Le progrès technique peut-il compenser cette diminution du TRE ? Une fois de plus, la réponse n’est pas très agréable à entendre. La quantité d’énergie nécessaire pour puiser du pétrole situer en profondeur est invariable. Elle se définit notamment pas la constante gravitationnelle de la Terre, la profondeur, le volume, la densité du pétrole. L’efficacité des machines d’extraction n’entre dans l’équation que pour une part, qui ne compensera pas la baisse du rendement. De plus, toujours selon les lois de la physique et de la thermodynamique, il est impossible d’avoir une machine avec un rendement de 100%, sans perte d’énergie. Pour donner une idée, le moteur d’une voiture à essence a aujourd’hui un rendement de 30% : seuls 30% de l’énergie injecter dans le moteur (essence) se retrouve dans le mouvement de la voiture, les 70% restants étant perdus sous forme de chaleur. Il ne faut donc pas parier sur un progrès technique fulgurant pour résoudre le problème.

Une seconde fois, la question se pose du temps qu’il nous reste avant que les TRE ne deviennent trop faible. Il semble qu’une fois de plus, nous n’ayons que peu de marge. Calculer un TRE est complexe, mais les scientifiques ont abouti à un certain consensus pour produire ce graphique :

Source : Gagnon, N., Hall, C., Brinker, L., 2009. A prelimary investigation of the energy return on energy investment for global oil and gas production.

Le rendement énergétique de la filière diminue donc malgré le progrès technique. Au début du XXème siècle, ou il suffisait de creuser quelques mètres au fin fond du Texas pour exploiter un gisement, on récupérait 100 barils pour un baril investi. Avant les années 2000, pour un baril utilisé dans la filière, 30 étaient extraits. En 2009 ce ratio avait presque encore diminué de moitié pour atteindre 1 pour 18.

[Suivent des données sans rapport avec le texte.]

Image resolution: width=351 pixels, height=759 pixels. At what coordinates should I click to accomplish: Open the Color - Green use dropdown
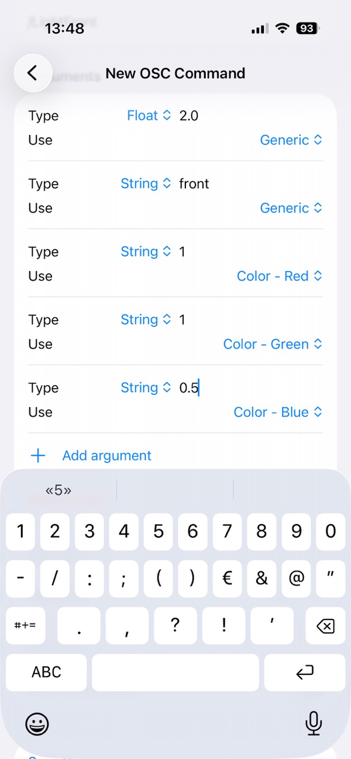click(x=273, y=344)
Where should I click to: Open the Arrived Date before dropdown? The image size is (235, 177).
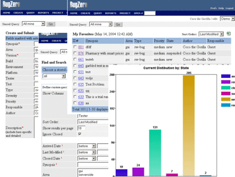87,146
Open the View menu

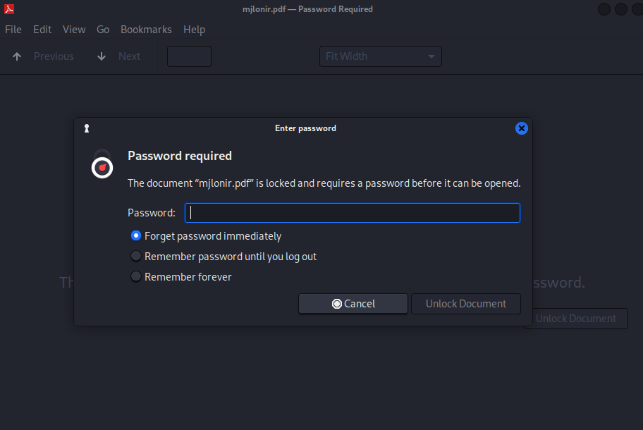click(x=74, y=30)
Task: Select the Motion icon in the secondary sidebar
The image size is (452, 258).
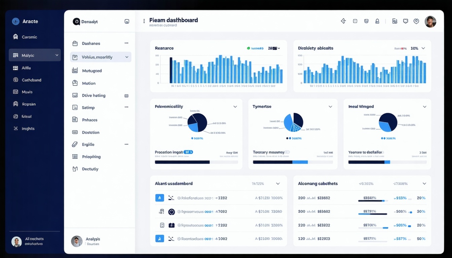Action: 75,83
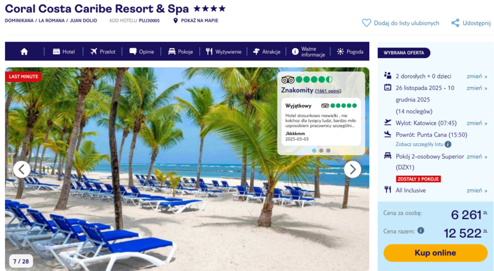Select the first review carousel dot
Screen dimensions: 494x271
(314, 151)
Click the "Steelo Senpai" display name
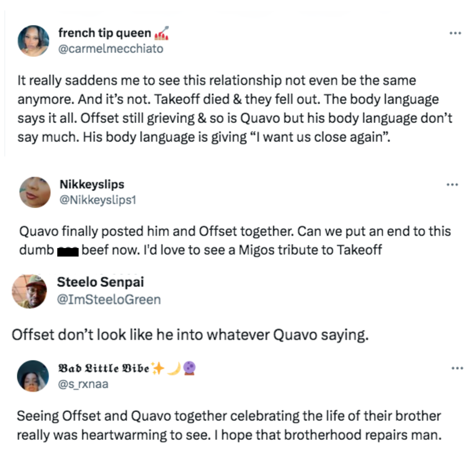 pyautogui.click(x=100, y=282)
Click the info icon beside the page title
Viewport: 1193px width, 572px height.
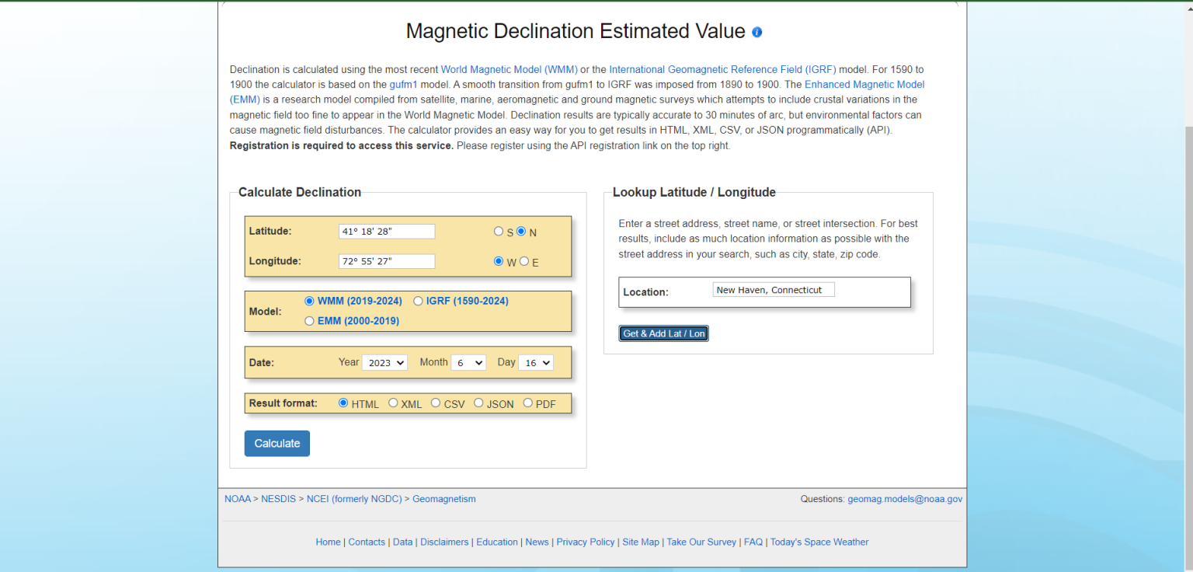coord(756,32)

La profondeur des puits, comme on l’a vu, n’est pas le seul facteur qui fait varier le TRE. La nature du pétrole que l’on extrait joue aussi beaucoup. Certains pétroles, dit « non-conventionnels », sont plus difficiles à extraire par nature.

Les TRE des pétroles non-conventionnels (c’est à dire le pétrole de schiste et les sables bitumineux) sont beaucoup plus bas que celui du pétrole conventionnels. Cependant, devant la raréfaction du pétrole conventionnel, les compagnies se tournent de plus en plus vers les sources non-conventionnelles :

Source : postcarbon.org ; Heu?reka

À noter que tous les pétroles ne se valent pas, on ne peut substituer une nature de pétrole à une autre pour faire tourner une machine donnée. Le pétrole de schiste, trop léger, ne permet pas d’obtenir certains produits très recherchés comme le kérosène des avions, le gasoil des voitures, le fioul domestique des chaudières ou le fioul lourd des cargos.

Toutes ses observations concordent avec le dernier exposé de l’Agence internationale de l’énergie (AIE), qui énonce que la conjonction d’une croissance économique soutenue et de la lutte contre le réchauffement climatique est largement improbable. Si d’une part le bon sens et le souci des jeunes d’aujourd’hui et de demain doivent orienter l’arbitrage à la faveur du climat, la finitude des ressources naturelles (pétrole comme gaz, charbon, métaux, etc.) se chargera de stopper douloureusement notre folie des grandeurs de toutes façons.

La carence en pétrole n’est par ailleurs pas complètement inconnue par les politiques qui s’intéressent un tant soit peu à la question. La sortie de l’ancien ministre du pétrole de l’Arabie Saoudite, Ahmed Yamani, nous servira de conclusion :

« L’âge de pierre n’a pas pris fin à cause d’un manque de pierre, tout comme l’âge de pétrole ne prendra pas fin à cause d’un manque de pétrole. Si ce n’est pas la limitation des émissions de CO2 ou le pic pétrolier qui nous impose la réduction de l’utilisation du pétrole comme source d’énergie primaire, ce pourrait bien être un trop faible taux de retour énergétique »

Une seconde partie développée dans un futur article nous permettra de réfléchir à la manière dont les économistes traitent — ou non — ces données, et quelles conséquences réelles peut engendrer une pauvreté énergétique dans un monde sous perfusion pétrolière.